Personal information
- Date of birth: 5 October 1997 (age 28)
- Place of birth: Pristina, FR Yugoslavia
- Height: 1.73 m (5 ft 8 in)
- Position: Left midfielder

Team information
- Current team: Drita
- Number: 7

Senior career*
- Years: Team / Apps / (Gls)
- 0000–2017: Flamurtari / 15 / (3)
- 2017: KEK
- 2017–2018: Flamurtari / 12 / (3)
- 2018–2020: Skënderbeu Korçë / 1 / (0)
- 2019: → Ballkani (loan) / 15 / (1)
- 2020–: Drita / 199 / (18)

International career
- 2017: Kosovo U21 / 1 / (0)

= Almir Ajzeraj =

Kosovar footballer (born 1997)

Almir Ajzeraj (born 5 October 1997) is a Kosovan professional footballer who plays as a left midfielder for Kosovan club Drita.

==Club career==

===Skënderbeu Korçë===
On 23 July 2018, Ajzeraj joined Albanian Superliga side Skënderbeu Korçë, on a four-year contract.

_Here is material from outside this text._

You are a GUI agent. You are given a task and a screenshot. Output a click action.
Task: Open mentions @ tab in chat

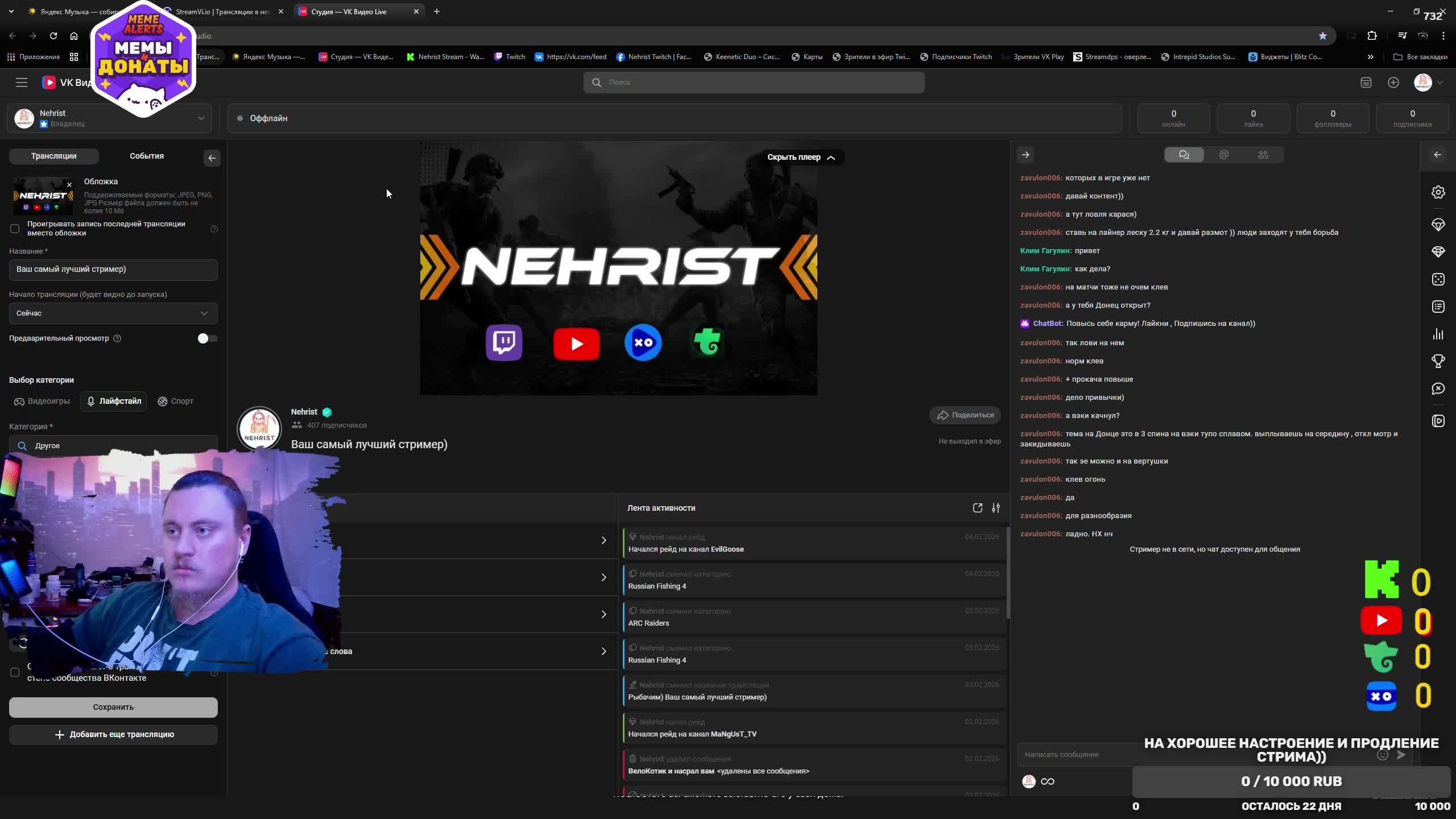(x=1224, y=155)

On 17 August 2018, he made his debut in a 1–0 home win against Partizani Tirana after coming on as a substitute at 73rd minute in place of Nazmi Gripshi.

====Loan at Ballkani====
On 28 January 2019, Ajzeraj joined Kosovo Superleague side Ballkani, on loan until the end of 2018–19 season. On 10 February 2019, he made his debut with Ballkani in the quarter-final of 2018–19 Kosovar Cup against Kika after being named in the starting line-up. He made his league appearance on 16 February after being named in the starting line-up in a 2–0 home win against Drenica.

==International career==
On 21 March 2017, Ajzeraj received a call-up from Kosovo U21 for a 2019 UEFA European Under-21 Championship qualification match against Republic of Ireland U21 and made his debut after coming on as a substitute at 68th minute in place of Leonard Pllana.